SET PROBLEM: Write out the listing below word for word, from the line with "The width and height of the screenshot is (356, 275)." up to and including the line with "click(248, 35)".
START PROVIDED DATA
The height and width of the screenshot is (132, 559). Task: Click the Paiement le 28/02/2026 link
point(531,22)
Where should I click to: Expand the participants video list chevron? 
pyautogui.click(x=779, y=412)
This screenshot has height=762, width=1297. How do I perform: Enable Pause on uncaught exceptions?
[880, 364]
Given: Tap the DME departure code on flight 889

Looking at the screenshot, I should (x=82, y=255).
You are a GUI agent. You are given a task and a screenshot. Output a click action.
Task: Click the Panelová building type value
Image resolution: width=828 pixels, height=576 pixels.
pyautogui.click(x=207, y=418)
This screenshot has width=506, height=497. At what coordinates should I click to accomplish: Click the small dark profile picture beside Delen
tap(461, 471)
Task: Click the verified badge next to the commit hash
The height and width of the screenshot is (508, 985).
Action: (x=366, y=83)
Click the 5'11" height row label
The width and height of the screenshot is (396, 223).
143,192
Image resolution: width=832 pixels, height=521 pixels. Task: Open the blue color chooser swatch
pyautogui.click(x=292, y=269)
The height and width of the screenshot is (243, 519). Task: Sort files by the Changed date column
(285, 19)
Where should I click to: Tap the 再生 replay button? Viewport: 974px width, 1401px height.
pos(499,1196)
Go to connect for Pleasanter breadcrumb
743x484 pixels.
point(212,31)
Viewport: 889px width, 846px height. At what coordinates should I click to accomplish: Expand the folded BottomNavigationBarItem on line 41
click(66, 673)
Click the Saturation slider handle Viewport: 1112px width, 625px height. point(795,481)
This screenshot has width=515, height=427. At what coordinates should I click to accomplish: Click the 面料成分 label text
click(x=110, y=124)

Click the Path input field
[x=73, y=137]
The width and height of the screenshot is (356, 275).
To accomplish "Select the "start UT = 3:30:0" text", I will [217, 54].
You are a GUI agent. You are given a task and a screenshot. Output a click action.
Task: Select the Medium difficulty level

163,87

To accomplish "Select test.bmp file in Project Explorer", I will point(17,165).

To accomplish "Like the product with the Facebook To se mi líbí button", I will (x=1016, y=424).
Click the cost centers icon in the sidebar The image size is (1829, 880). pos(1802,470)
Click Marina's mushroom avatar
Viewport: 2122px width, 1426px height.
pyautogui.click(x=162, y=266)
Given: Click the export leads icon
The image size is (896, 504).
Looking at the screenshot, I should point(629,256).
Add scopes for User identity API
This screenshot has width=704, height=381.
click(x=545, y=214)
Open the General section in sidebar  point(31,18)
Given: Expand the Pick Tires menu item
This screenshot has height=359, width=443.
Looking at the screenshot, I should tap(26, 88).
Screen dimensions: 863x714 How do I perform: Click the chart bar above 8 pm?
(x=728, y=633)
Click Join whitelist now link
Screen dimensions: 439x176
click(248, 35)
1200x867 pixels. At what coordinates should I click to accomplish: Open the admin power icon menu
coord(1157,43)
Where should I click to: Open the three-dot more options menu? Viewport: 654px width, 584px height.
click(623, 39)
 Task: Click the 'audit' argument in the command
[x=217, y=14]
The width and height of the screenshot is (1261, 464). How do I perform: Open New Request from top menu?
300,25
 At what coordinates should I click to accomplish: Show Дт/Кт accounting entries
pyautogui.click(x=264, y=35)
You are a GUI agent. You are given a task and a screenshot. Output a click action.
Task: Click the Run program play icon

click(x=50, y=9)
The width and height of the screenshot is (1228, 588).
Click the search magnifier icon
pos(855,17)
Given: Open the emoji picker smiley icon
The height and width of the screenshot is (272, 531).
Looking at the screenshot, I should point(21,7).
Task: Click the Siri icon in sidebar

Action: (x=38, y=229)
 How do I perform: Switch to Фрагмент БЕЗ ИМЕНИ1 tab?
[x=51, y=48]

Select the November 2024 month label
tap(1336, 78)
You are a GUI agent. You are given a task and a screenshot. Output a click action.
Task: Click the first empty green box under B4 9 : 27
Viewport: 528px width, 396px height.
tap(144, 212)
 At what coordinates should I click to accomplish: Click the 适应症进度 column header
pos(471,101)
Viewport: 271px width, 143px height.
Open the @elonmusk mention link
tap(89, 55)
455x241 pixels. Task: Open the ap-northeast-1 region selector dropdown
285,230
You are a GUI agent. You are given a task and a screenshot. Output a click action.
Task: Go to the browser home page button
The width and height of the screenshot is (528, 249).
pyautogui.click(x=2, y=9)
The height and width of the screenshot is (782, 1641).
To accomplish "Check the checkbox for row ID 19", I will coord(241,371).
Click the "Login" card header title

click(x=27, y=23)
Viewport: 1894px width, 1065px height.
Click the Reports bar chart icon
END PROVIDED DATA
COMPLETED TASK:
The width and height of the screenshot is (356, 275).
To accomplish "Select the "start UT = 3:30:0" text", I will [217, 54].
You are a GUI agent. You are given a task and a screenshot. Output a click action.
Task: Select the Medium difficulty level

163,87

To accomplish "Select test.bmp file in Project Explorer", I will point(17,165).

To accomplish "Like the product with the Facebook To se mi líbí button", I will (x=1016, y=424).
Click the cost centers icon in the sidebar The image size is (1829, 880). pos(1802,470)
Click Marina's mushroom avatar
Viewport: 2122px width, 1426px height.
pyautogui.click(x=162, y=266)
Given: Click the export leads icon
The image size is (896, 504).
Looking at the screenshot, I should point(629,256).
Add scopes for User identity API
This screenshot has width=704, height=381.
click(x=545, y=214)
Open the General section in sidebar  point(31,18)
Given: Expand the Pick Tires menu item
This screenshot has height=359, width=443.
Looking at the screenshot, I should tap(26, 88).
Screen dimensions: 863x714 How do I perform: Click the chart bar above 8 pm?
(x=728, y=633)
Click Join whitelist now link
Screen dimensions: 439x176
click(248, 35)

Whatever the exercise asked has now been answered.